**EXERCISE OBJECTIVE**
Work through the data below and give the number of lines holding the word "computer", without any other text.

**MATERIALS PROVIDED**
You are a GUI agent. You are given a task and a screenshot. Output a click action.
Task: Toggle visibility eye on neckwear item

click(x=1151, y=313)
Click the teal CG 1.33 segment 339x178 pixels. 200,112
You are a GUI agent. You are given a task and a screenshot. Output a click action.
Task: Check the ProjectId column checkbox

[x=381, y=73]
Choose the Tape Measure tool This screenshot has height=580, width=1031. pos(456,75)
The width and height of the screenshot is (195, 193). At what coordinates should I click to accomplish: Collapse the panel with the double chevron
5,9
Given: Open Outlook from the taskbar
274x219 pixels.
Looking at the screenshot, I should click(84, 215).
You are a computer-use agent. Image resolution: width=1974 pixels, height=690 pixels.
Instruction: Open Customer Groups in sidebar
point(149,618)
---
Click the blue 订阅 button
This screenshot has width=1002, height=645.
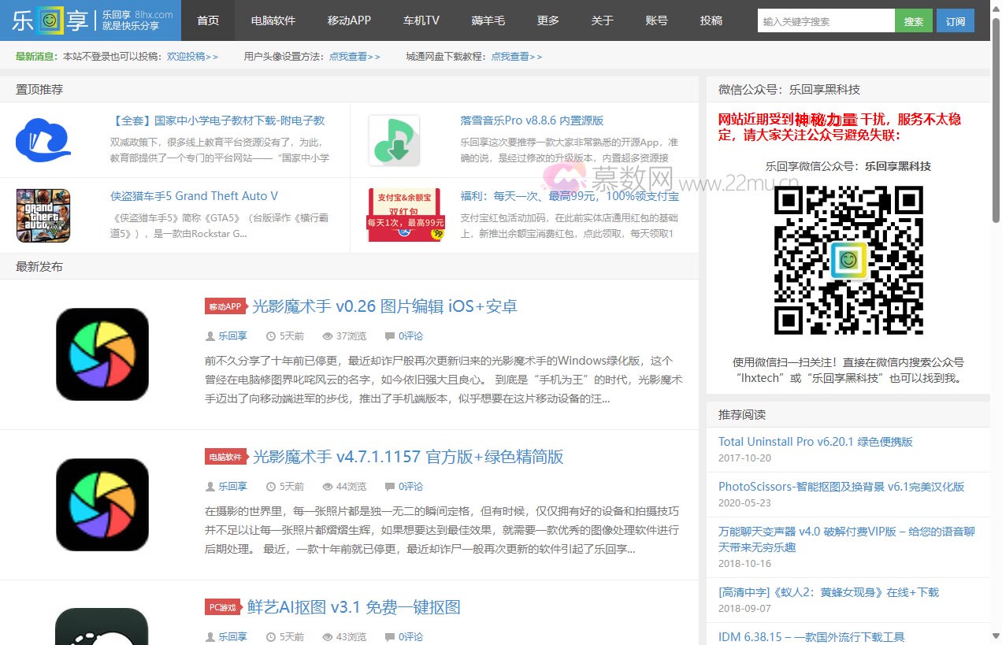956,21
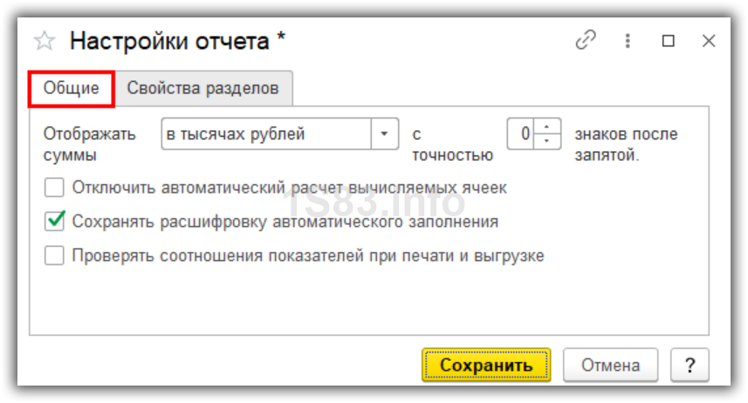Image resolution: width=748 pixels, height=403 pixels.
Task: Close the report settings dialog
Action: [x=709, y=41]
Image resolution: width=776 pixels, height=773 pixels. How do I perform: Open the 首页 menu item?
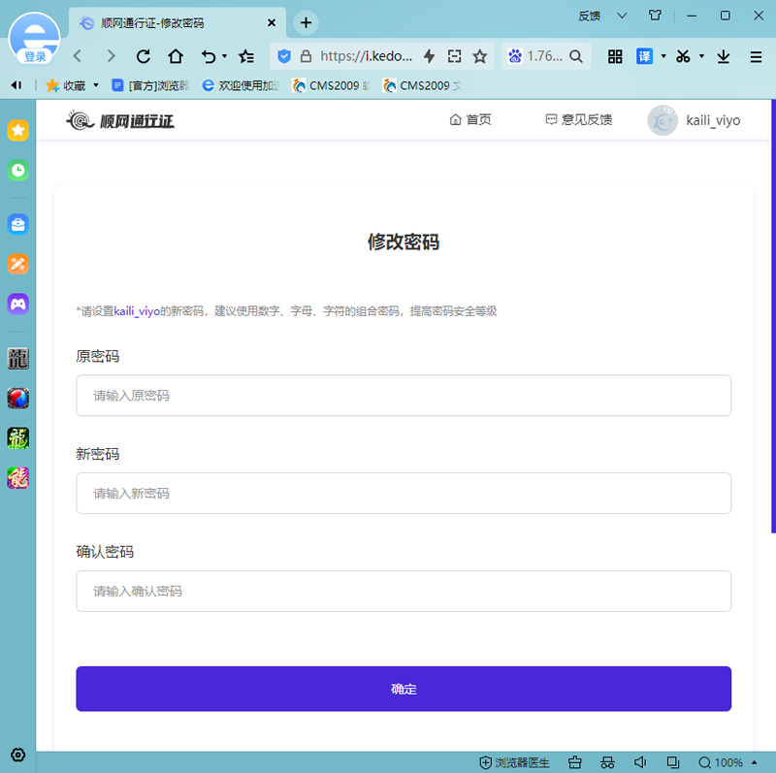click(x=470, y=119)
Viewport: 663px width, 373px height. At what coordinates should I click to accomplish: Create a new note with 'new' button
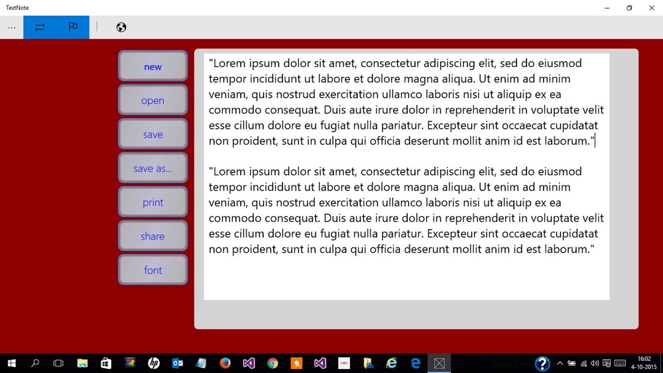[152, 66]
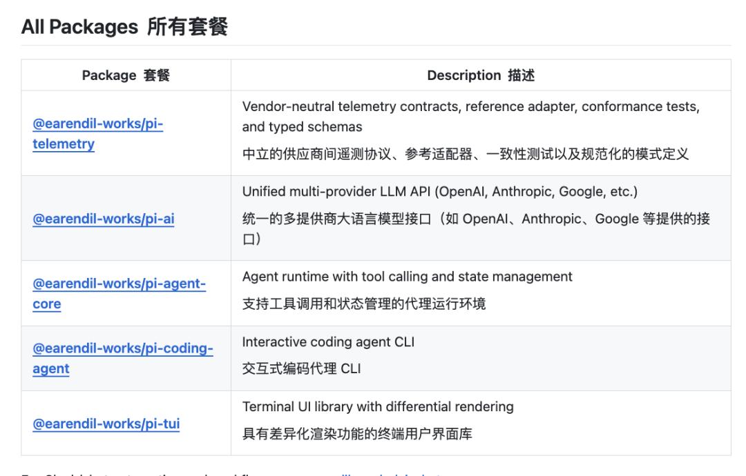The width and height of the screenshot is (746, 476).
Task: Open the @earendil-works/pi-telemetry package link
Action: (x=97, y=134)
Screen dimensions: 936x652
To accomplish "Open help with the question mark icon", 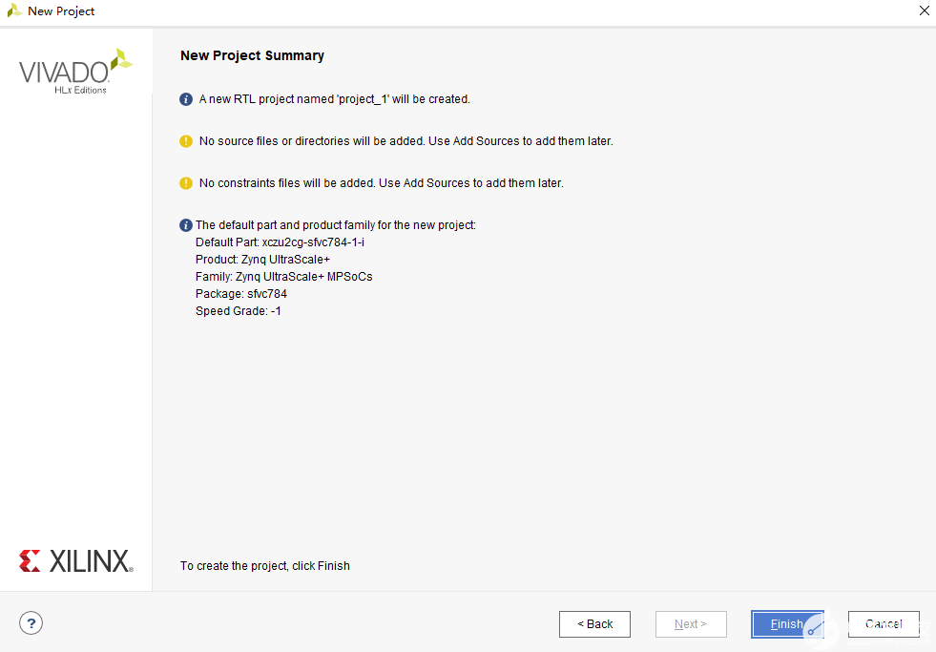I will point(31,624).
--
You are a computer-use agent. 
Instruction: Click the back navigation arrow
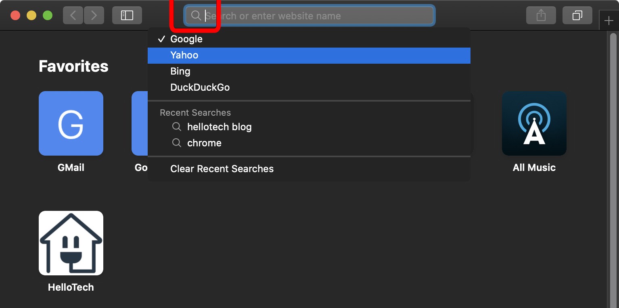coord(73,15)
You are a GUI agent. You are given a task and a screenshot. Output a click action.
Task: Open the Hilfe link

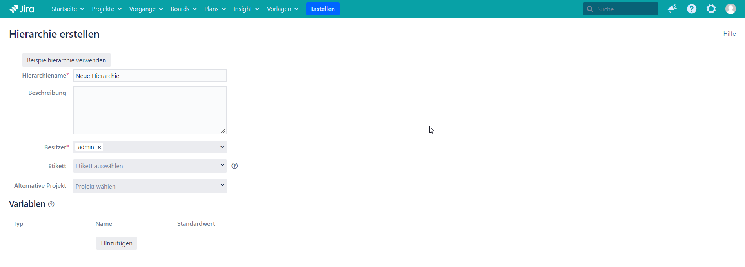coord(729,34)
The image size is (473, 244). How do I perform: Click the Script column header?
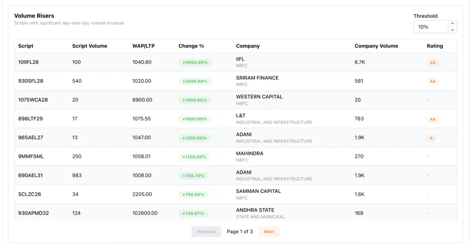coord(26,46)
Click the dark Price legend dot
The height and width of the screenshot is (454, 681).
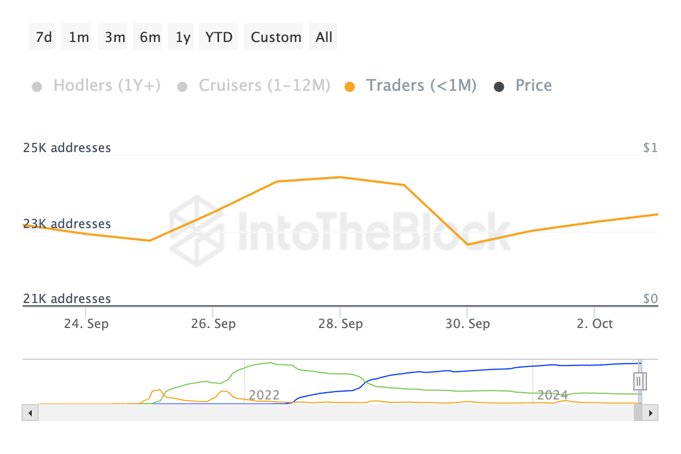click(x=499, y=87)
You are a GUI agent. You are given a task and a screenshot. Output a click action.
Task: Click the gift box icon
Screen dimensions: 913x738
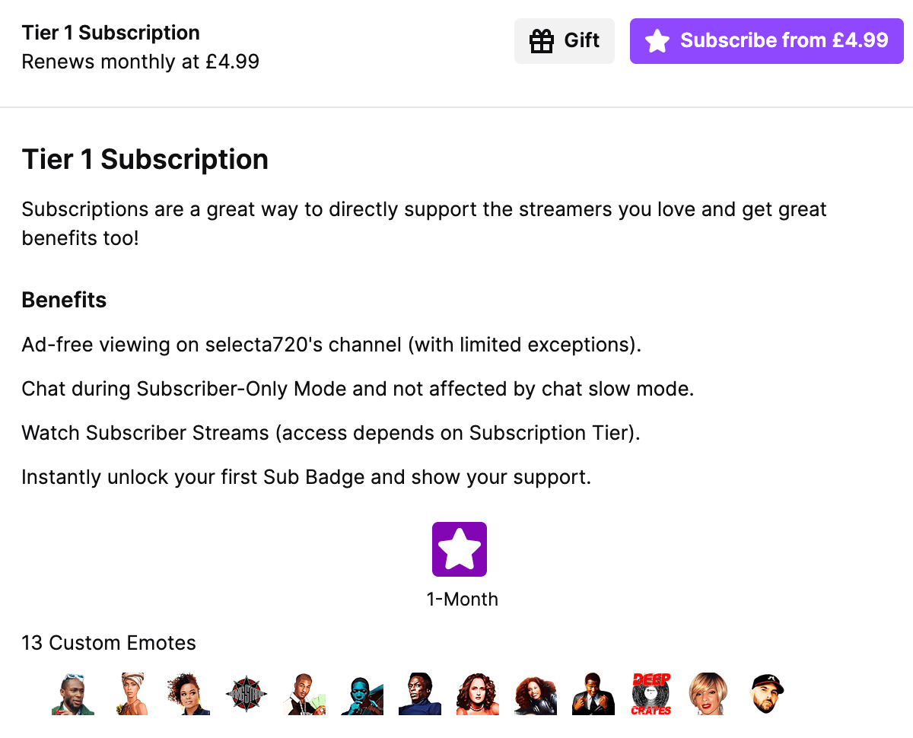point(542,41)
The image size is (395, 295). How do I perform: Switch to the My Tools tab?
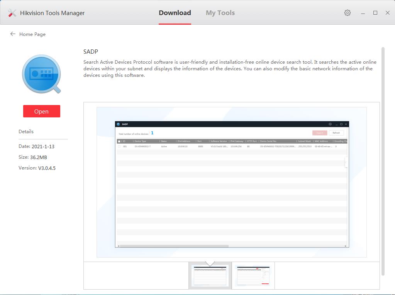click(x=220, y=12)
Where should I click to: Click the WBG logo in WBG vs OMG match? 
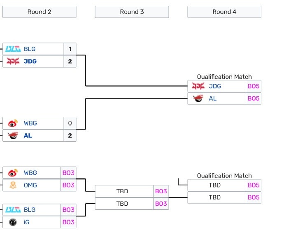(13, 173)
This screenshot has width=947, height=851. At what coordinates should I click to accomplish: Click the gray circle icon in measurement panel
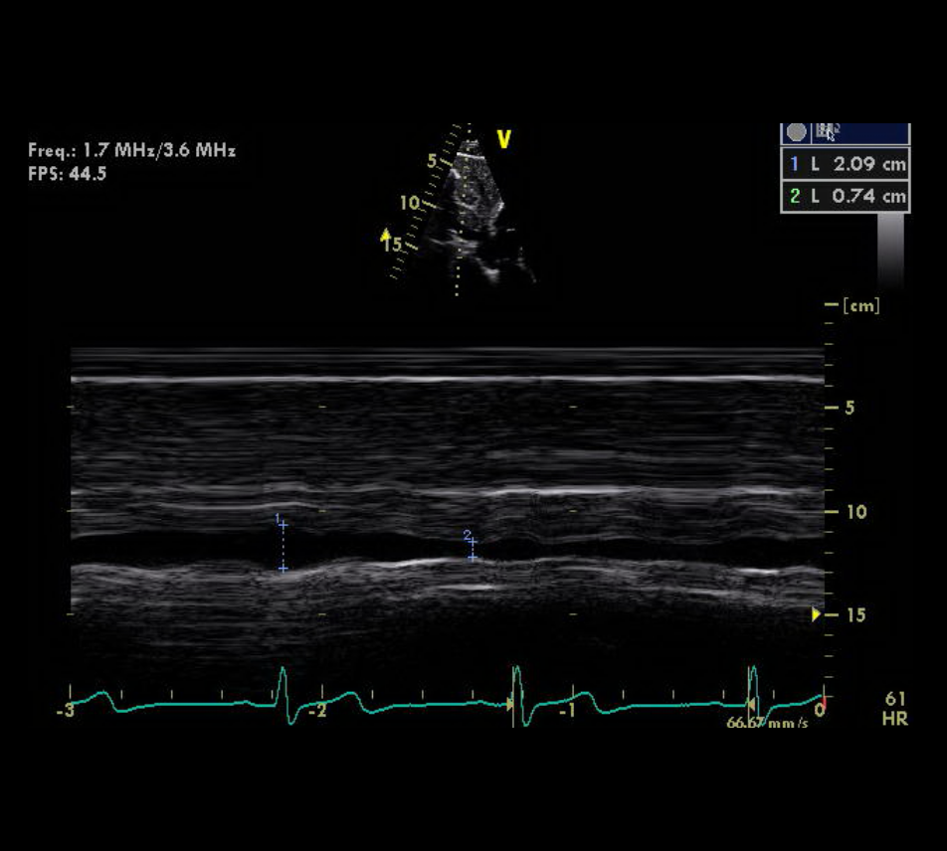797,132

**EXERCISE RESPONSE**
2